悟空が山に封じ込められた数百年間、今度は人間たちが互いに争い、非道を繰り返し、これが取経の旅の必要性を生んだわけだが、この数百年間の時代に『三国志』で描かれた乱世が入る。

また、人間としての釋迦は紀元前に入滅しているので、『西遊記』で後漢や唐の時代に出現した釋迦は完全に「佛(ほとけ)」である。

玄奘の取経の旅は日本でいえば飛鳥時代、遣唐使派遣のスタートから大化の改新までの時期に相当する。

『映画ドラえもん のび太のパラレル西遊記』(1988年公開)では、630年に玄奘一行が火焰山(=火焔山)でドラえもん、のび太、源静香、剛田武、骨川スネ夫の一行と出会ったことになっていて、このとき、のび太は孫悟空の姿をしていた。
この630年には日本から唐に第1回遣唐使が派遣されている。

玄奘の帰国
玄奘が長安に戻ったのは645年、日本で大化の改新が起きたのはこの年で、続く646年に唐では『大唐西域記』が出ており、また日本では「改新の詔(みことのり)」が出たようだ。

玄奘の旅は7世紀のできごとだが、8世紀になって車悟空という人物が唐から天竺に渡り、経を持ち帰ったことがあるらしい。「史実」の悟空はサルではなく人間の僧であった。

のちに玄奘の取経の話は民間でいろいろ脚色され、現在、おなじみの『西遊記』のスタイルになったのは明の時代。呉承恩(Wu Cheng'en)の作とする説が有名だが、これもはっきり証明されていない。

**提供資料**
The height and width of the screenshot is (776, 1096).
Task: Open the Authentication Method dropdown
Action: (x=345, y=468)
--
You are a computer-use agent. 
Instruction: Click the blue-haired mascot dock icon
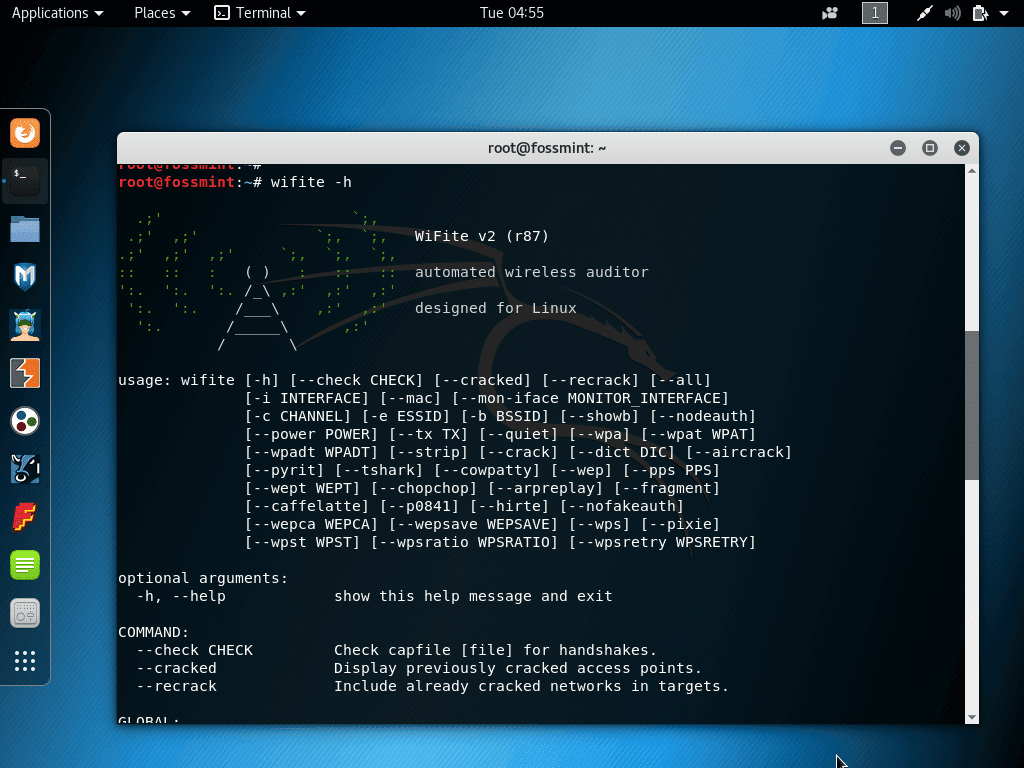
---
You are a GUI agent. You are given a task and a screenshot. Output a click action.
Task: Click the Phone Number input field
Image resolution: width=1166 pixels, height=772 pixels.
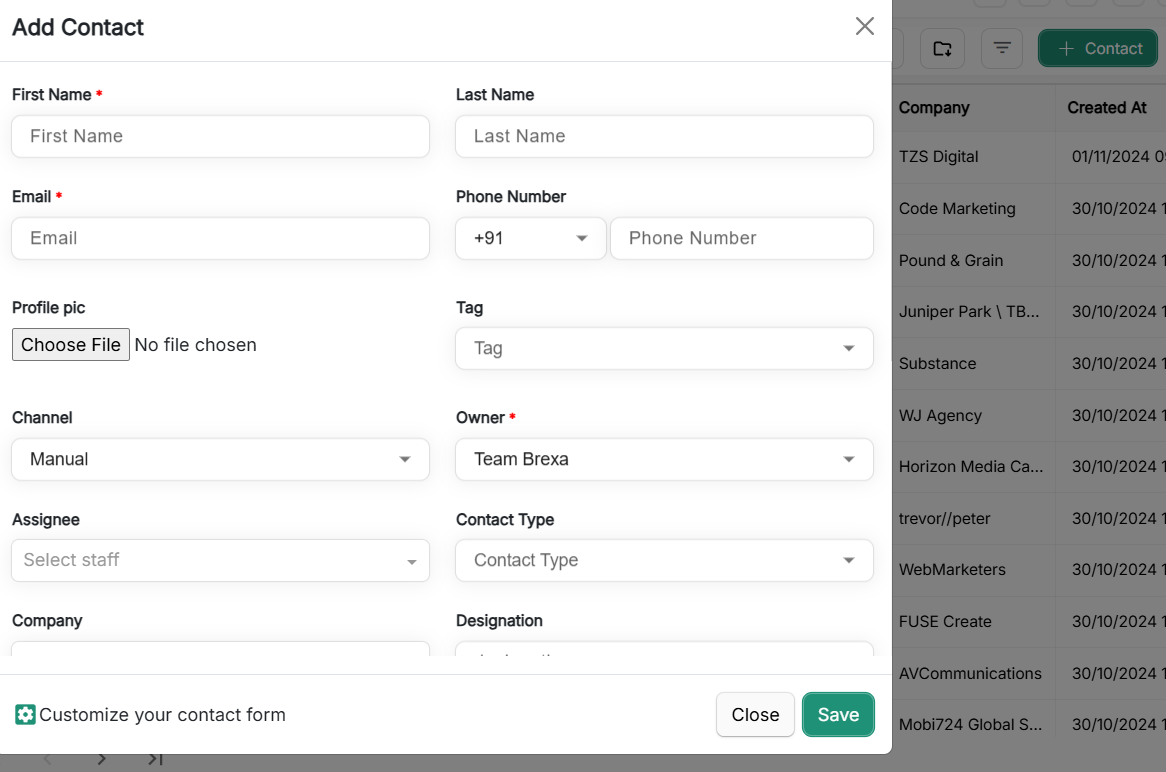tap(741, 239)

**課題の詳細**
『西遊記』の時代背景に関する抜粋に基づき、次の問いに答えよ。
(a) 玄奘が長安に戻ったのは何年か。
(b) 『映画ドラえもん のび太のパラレル西遊記』で、玄奘一行がドラえもんたちと出会ったとされる場所はどこか。
(c) 『西遊記』が現在おなじみのスタイルになったのはどの時代か。

**本課題の解答**
(a) 645年
(b) 火焰山(火焔山)
(c) 明の時代